# Alıntı Metin
Hazine’nin yükünü artırıcı düzenleme
İdareler, Hazine garantisi istediği projeyi, şartname yayınlanmadan Hazine’ye bildirecek. Hazine’nin uygun görüş verdiği projelere ilişkin kararı Bakanlar Kurulu verecek. Bakanlar Kurulunun aldığı olumlu karar Resmi Gazete’de yayınlanmayacak.
Hazine’nin olası borç üstlenimlerinin ardından oluşan yükünü sorumlulardan tahsil etmesine yönelik ana sorumlu ihaleyi yapan, projeyi yürüten idare sayıldı. Borcun miktarı, Hazine’nin ödediği toplam tutar olarak belirlendi.
Kapsama giren projeler
Kamu özel ortaklığı projelerine yönelik olarak en sağlıklı toplu veriler Kalkınma Bakanlığı tarafından tutuluyor.
Bu yayına göre, 2011 sonu itibariyle 111 kamu özel ortaklığı projesi işletmede bulunuyor. Bunların 71 adeti yap-işlet-devret, 35 adeti işletme hakkı devri ile verilmiş projelerden oluşuyor. 2011 sonu itibariyle yap-kirala-işlet modeliyle verilmiş proje bulunmuyor. 2012 itibariyle yapım aşamasında olan kamu özel ortaklığı projeleri sayısının ise 23 olarak yer aldığı yayında, bu projelerin toplam tutarının 9 milyar 335 milyon dolar olduğu belirtildi. Yayına göre bunların 8.6 milyar doları yap-işlet-devret modelli işlerden gelirken, 385 milyon dolarlık kısmı yap-kirala-devret modeli işlerden oluştu.

# Yapılacak İş
Yukarıdaki alıntıya göre 2011 sonu itibarıyla işletmede bulunan kamu özel ortaklığı projelerinin sayısını yazın.

# Veri Bölümü
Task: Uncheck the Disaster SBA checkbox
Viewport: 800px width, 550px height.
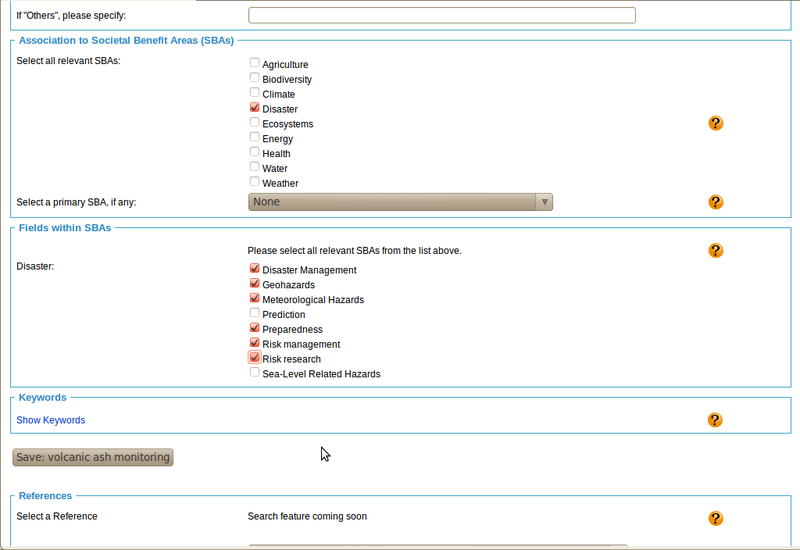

# Çözüm
2011 sonu itibarıyla işletmede 111 kamu özel ortaklığı projesi bulunuyor.